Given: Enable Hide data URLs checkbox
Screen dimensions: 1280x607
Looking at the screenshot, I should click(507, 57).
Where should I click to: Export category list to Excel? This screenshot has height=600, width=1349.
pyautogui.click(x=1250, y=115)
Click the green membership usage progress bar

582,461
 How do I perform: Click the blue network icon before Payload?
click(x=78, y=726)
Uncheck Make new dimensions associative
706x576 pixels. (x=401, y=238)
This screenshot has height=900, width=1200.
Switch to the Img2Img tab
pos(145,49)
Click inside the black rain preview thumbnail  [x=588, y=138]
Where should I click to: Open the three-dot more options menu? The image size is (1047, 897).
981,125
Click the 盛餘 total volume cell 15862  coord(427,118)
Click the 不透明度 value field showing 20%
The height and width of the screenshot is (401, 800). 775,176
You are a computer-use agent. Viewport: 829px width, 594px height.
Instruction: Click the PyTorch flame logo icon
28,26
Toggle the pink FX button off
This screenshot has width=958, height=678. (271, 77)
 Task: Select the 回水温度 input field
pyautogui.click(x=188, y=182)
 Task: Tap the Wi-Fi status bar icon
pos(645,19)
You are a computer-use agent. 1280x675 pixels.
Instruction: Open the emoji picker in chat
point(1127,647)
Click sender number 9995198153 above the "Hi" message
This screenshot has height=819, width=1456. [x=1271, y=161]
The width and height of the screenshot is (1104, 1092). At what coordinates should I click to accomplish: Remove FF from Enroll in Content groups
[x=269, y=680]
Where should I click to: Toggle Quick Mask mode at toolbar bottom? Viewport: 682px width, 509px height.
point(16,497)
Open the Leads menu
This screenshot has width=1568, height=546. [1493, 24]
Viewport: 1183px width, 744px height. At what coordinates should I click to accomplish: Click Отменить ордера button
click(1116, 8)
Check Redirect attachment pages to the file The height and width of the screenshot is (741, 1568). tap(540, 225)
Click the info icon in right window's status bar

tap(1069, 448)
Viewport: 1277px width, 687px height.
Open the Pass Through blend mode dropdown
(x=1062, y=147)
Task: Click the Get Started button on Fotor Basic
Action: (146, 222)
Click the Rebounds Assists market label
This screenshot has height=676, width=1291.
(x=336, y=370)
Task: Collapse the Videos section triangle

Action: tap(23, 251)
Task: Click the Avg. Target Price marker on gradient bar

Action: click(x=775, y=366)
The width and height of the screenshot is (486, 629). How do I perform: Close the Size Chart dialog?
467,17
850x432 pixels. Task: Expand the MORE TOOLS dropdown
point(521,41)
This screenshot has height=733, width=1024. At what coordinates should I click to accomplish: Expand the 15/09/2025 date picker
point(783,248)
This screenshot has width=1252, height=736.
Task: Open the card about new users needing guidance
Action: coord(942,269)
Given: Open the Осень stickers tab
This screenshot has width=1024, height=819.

━━━━━━━━━━━━━━━━━━━━━━━━━━━━━━

INSTRUCTIONS TO FOLLOW: Print out every record again, exactly and in full.

PROBLEM SOLUTION:
Given: Enable Hide data URLs checkbox
Screen dimensions: 1280x607
Looking at the screenshot, I should click(507, 57).
Where should I click to: Export category list to Excel? This screenshot has height=600, width=1349.
pyautogui.click(x=1250, y=115)
Click the green membership usage progress bar

582,461
 How do I perform: Click the blue network icon before Payload?
click(x=78, y=726)
Uncheck Make new dimensions associative
706x576 pixels. (x=401, y=238)
This screenshot has height=900, width=1200.
Switch to the Img2Img tab
pos(145,49)
Click inside the black rain preview thumbnail  [x=588, y=138]
Where should I click to: Open the three-dot more options menu? The image size is (1047, 897).
981,125
Click the 盛餘 total volume cell 15862  coord(427,118)
Click the 不透明度 value field showing 20%
The height and width of the screenshot is (401, 800). 775,176
You are a computer-use agent. Viewport: 829px width, 594px height.
Instruction: Click the PyTorch flame logo icon
28,26
Toggle the pink FX button off
This screenshot has width=958, height=678. (271, 77)
 Task: Select the 回水温度 input field
pyautogui.click(x=188, y=182)
 Task: Tap the Wi-Fi status bar icon
pos(645,19)
You are a computer-use agent. 1280x675 pixels.
Instruction: Open the emoji picker in chat
point(1127,647)
Click sender number 9995198153 above the "Hi" message
This screenshot has height=819, width=1456. [x=1271, y=161]
The width and height of the screenshot is (1104, 1092). At what coordinates should I click to accomplish: Remove FF from Enroll in Content groups
[x=269, y=680]
Where should I click to: Toggle Quick Mask mode at toolbar bottom? Viewport: 682px width, 509px height.
point(16,497)
Open the Leads menu
This screenshot has width=1568, height=546. [1493, 24]
Viewport: 1183px width, 744px height. At what coordinates should I click to accomplish: Click Отменить ордера button
click(1116, 8)
Check Redirect attachment pages to the file The height and width of the screenshot is (741, 1568). tap(540, 225)
Click the info icon in right window's status bar

tap(1069, 448)
Viewport: 1277px width, 687px height.
Open the Pass Through blend mode dropdown
(x=1062, y=147)
Task: Click the Get Started button on Fotor Basic
Action: (146, 222)
Click the Rebounds Assists market label
This screenshot has height=676, width=1291.
(x=336, y=370)
Task: Collapse the Videos section triangle

Action: tap(23, 251)
Task: Click the Avg. Target Price marker on gradient bar

Action: click(x=775, y=366)
The width and height of the screenshot is (486, 629). How do I perform: Close the Size Chart dialog?
467,17
850x432 pixels. Task: Expand the MORE TOOLS dropdown
point(521,41)
This screenshot has height=733, width=1024. At what coordinates should I click to accomplish: Expand the 15/09/2025 date picker
point(783,248)
This screenshot has width=1252, height=736.
Task: Open the card about new users needing guidance
Action: coord(942,269)
Given: Open the Осень stickers tab
This screenshot has width=1024, height=819.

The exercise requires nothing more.